--- start DATA FOR THIS TASK ---

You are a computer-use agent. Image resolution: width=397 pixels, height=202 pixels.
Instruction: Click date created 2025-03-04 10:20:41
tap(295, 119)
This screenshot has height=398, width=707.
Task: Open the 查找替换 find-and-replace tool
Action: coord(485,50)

--- end DATA FOR THIS TASK ---

GOAL: Reproduce the material above verbatim, preserving every line in its original order.

EXERCISE SOLUTION:
You are a computer-use agent. Image resolution: width=397 pixels, height=202 pixels.
Instruction: Click date created 2025-03-04 10:20:41
tap(295, 119)
This screenshot has height=398, width=707.
Task: Open the 查找替换 find-and-replace tool
Action: coord(485,50)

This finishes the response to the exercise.